**EXTRACTED DATA:**
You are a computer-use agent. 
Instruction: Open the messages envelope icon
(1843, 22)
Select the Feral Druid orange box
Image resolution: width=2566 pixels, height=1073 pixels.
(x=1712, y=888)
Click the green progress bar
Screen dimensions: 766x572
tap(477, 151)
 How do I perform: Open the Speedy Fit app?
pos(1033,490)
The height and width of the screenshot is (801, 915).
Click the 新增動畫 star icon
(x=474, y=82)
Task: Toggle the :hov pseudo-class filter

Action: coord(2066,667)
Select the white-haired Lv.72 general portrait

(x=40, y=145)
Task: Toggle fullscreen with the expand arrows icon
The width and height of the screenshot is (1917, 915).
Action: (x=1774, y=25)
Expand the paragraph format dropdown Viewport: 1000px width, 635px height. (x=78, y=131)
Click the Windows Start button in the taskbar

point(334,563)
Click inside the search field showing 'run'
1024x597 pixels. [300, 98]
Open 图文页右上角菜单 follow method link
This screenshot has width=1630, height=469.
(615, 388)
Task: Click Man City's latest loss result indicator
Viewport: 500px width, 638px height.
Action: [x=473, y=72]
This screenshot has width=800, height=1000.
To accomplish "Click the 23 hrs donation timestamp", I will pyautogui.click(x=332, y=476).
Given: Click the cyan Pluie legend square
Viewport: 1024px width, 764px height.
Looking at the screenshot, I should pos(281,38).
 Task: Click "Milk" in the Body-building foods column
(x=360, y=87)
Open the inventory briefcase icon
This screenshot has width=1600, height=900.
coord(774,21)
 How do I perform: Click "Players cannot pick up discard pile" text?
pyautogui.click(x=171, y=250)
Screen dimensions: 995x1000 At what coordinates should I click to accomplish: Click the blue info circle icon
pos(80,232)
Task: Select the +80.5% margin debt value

**WORK TO BE COMPLETED:** Reproduce every line of the data exactly as it was written.

**RESPONSE BOX:**
You are a computer-use agent. 
Instruction: Open the messages envelope icon
(1843, 22)
Select the Feral Druid orange box
Image resolution: width=2566 pixels, height=1073 pixels.
(x=1712, y=888)
Click the green progress bar
Screen dimensions: 766x572
tap(477, 151)
 How do I perform: Open the Speedy Fit app?
pos(1033,490)
The height and width of the screenshot is (801, 915).
Click the 新增動畫 star icon
(x=474, y=82)
Task: Toggle the :hov pseudo-class filter

Action: coord(2066,667)
Select the white-haired Lv.72 general portrait

(x=40, y=145)
Task: Toggle fullscreen with the expand arrows icon
The width and height of the screenshot is (1917, 915).
Action: (x=1774, y=25)
Expand the paragraph format dropdown Viewport: 1000px width, 635px height. (x=78, y=131)
Click the Windows Start button in the taskbar

point(334,563)
Click inside the search field showing 'run'
1024x597 pixels. [300, 98]
Open 图文页右上角菜单 follow method link
This screenshot has width=1630, height=469.
(615, 388)
Task: Click Man City's latest loss result indicator
Viewport: 500px width, 638px height.
Action: [x=473, y=72]
This screenshot has width=800, height=1000.
To accomplish "Click the 23 hrs donation timestamp", I will pyautogui.click(x=332, y=476).
Given: Click the cyan Pluie legend square
Viewport: 1024px width, 764px height.
Looking at the screenshot, I should pos(281,38).
 Task: Click "Milk" in the Body-building foods column
(x=360, y=87)
Open the inventory briefcase icon
This screenshot has width=1600, height=900.
coord(774,21)
 How do I perform: Click "Players cannot pick up discard pile" text?
pyautogui.click(x=171, y=250)
Screen dimensions: 995x1000 At what coordinates should I click to accomplish: Click the blue info circle icon
pos(80,232)
Task: Select the +80.5% margin debt value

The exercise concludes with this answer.